In <[email protected]>, on 03/13/2013
at 09:47 AM, Gabe Goldberg <[email protected]> said:
>I'm writing about "Back to the Future" for mainframers -- historic
>(but sometimes forgotten) mainframe lessons needed by and
>best-to-be learned by new mainframers (but everyone, really).
Most of this is generic. In no particular order:
Test your backups.
Have a plan B.
Ask questions.
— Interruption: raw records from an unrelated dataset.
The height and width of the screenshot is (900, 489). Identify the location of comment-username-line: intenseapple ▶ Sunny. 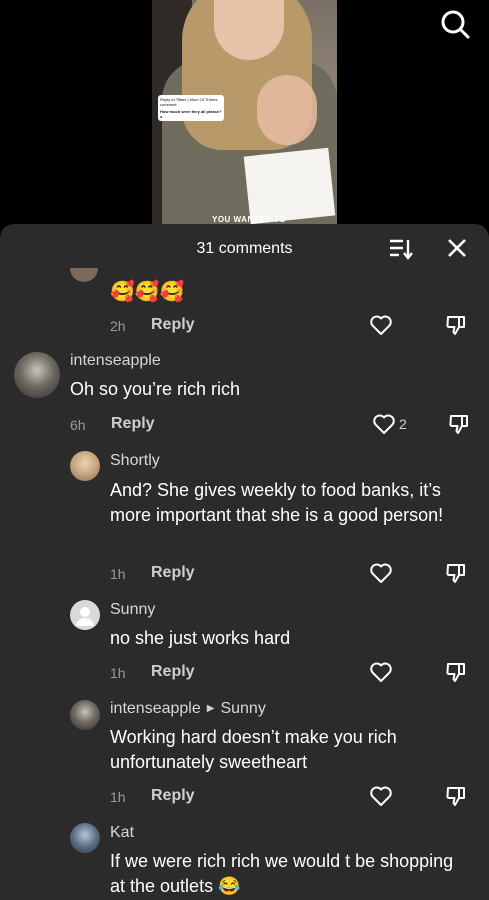
(188, 709).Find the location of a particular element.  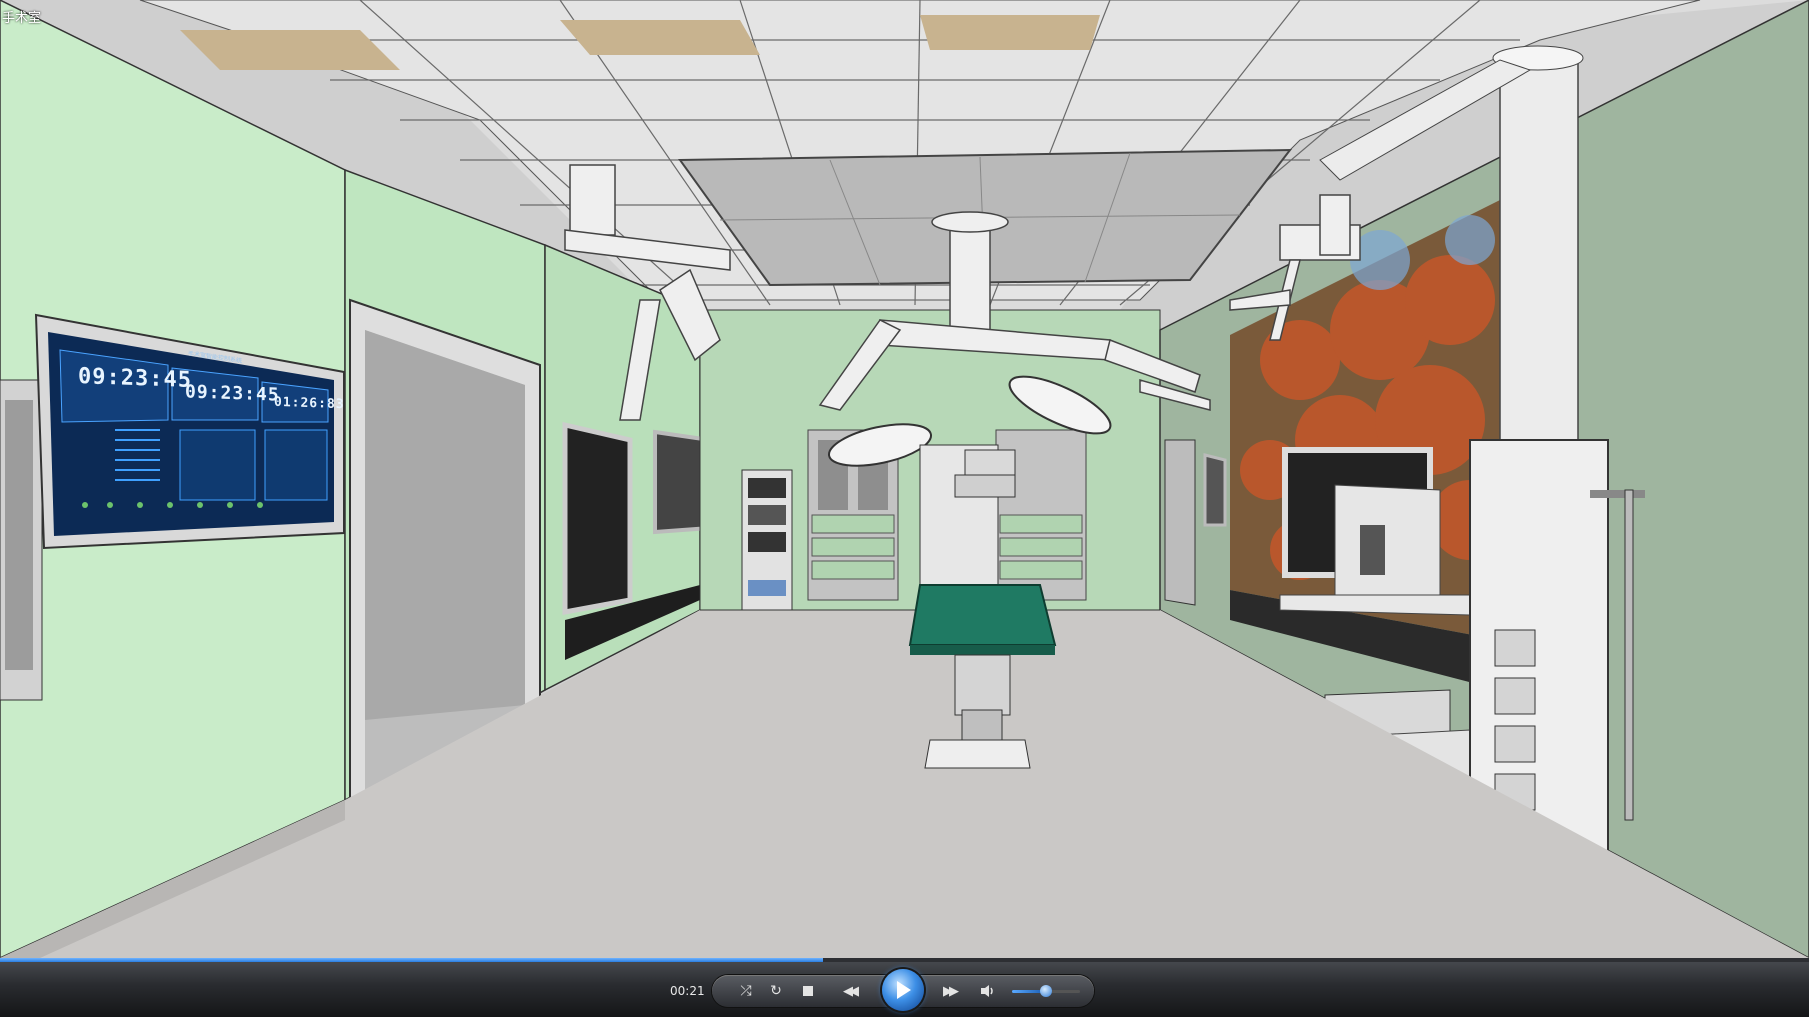

shuffle-button: ⤮ is located at coordinates (746, 991).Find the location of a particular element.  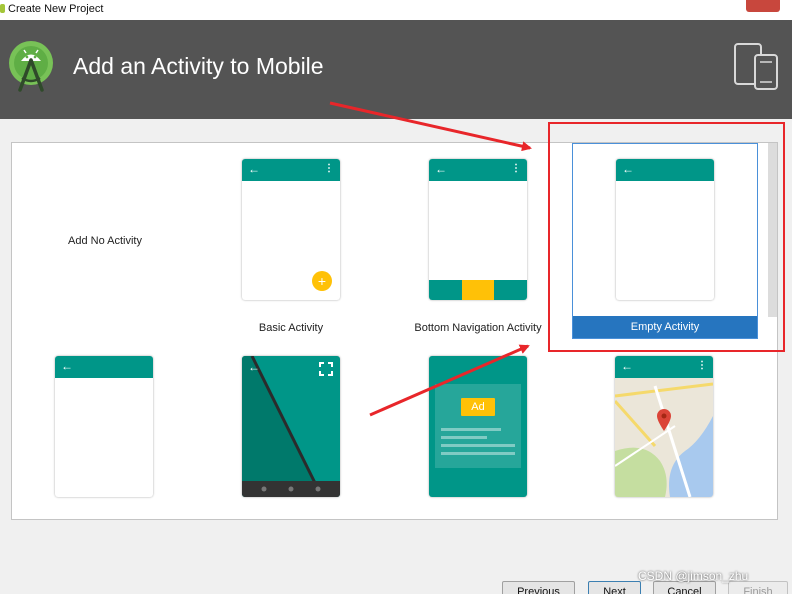

annotation-highlight-box is located at coordinates (666, 237).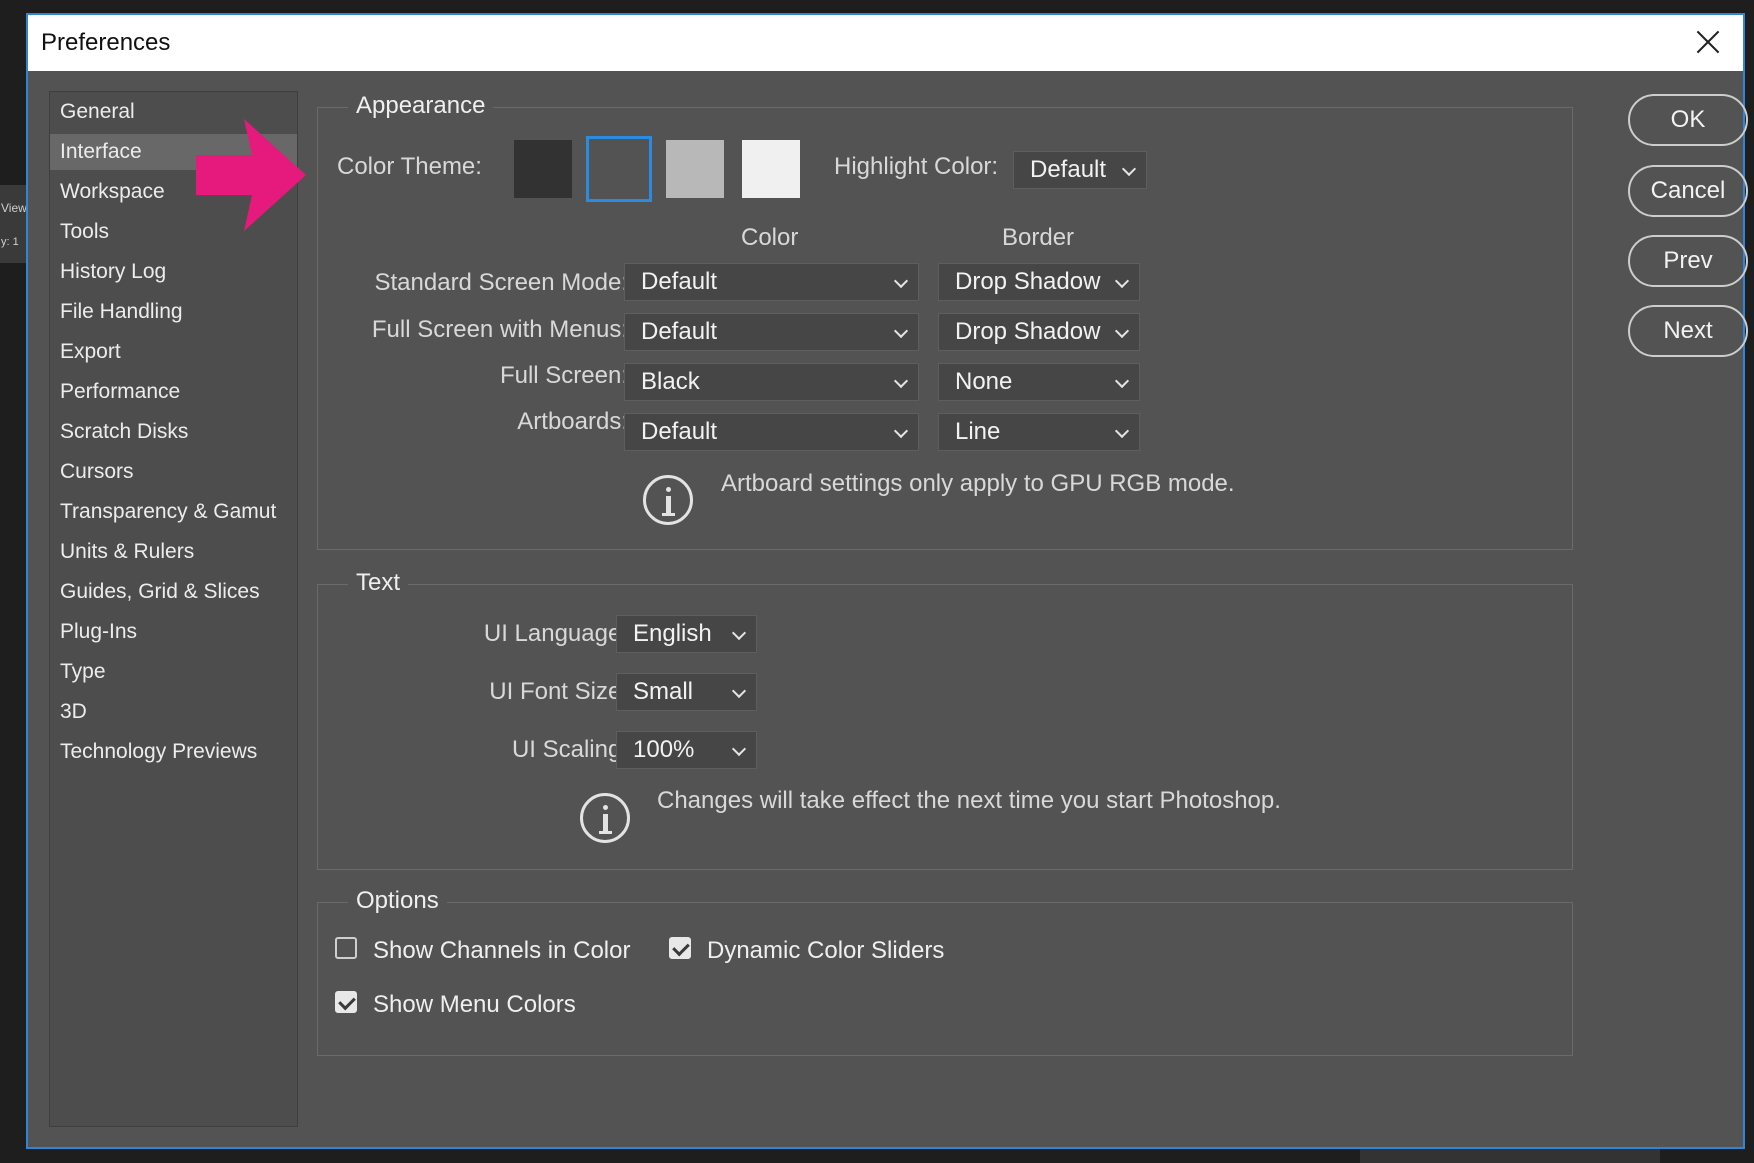  I want to click on ui-language-label: UI Language:, so click(556, 634).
That includes asking yourself what you really
mean.
Question your assumptions.
Document first, then keep your documentation up to date.
Maintain a suite of regression tests.
Many one-time tools aren't.
Never throw away test scaffolding.
Don't update the running system.
Have a migration plan, and include fallback as part of it.
Be wary of local optimization.
Understand that in a long sequence of trials the probability
that some[1] rare event will occur approaches unity.
Ask for needed approvals, changes and resources well ahead
of time.
Use standard system services rather than rolling your own.
Write maintainable code.
Code and design reviews can help to circumvent blind spots.
Alway distinguish between the symptoms that you actually see and
what you believe is causing them.
Be paranoid. Assume that your data are dirty and that there will
be future changes[2] in the specs.
Read the reference manuals for details; don't trust 2rd party
texts or your memory of previous releases.
Preserve your source code, including old versions.
Keep production software under CM control.
Don't code "magic numbers"; define named constants and equates
instead.
Use vendor-provided mappings rather than rolling your own.
A few coding techniques for newbies to learn:
The use of UNPK and TR for converting to hexadecimal.
The use of BXH or BXLE for testing successive bits in a string.
[1] There's no way no know *which* rare event; plan for all
that you can forsee.
[2] From Datamation
Then he turned with a snarl
and he said with a taunt
it's just what I asked for
but not what I want.
--
Shmuel (Seymour J.) Metz, SysProg and JOAT
Atid/2 <http://patriot.net/~shmuel>
We don't care. We don't have to care, we're Congress.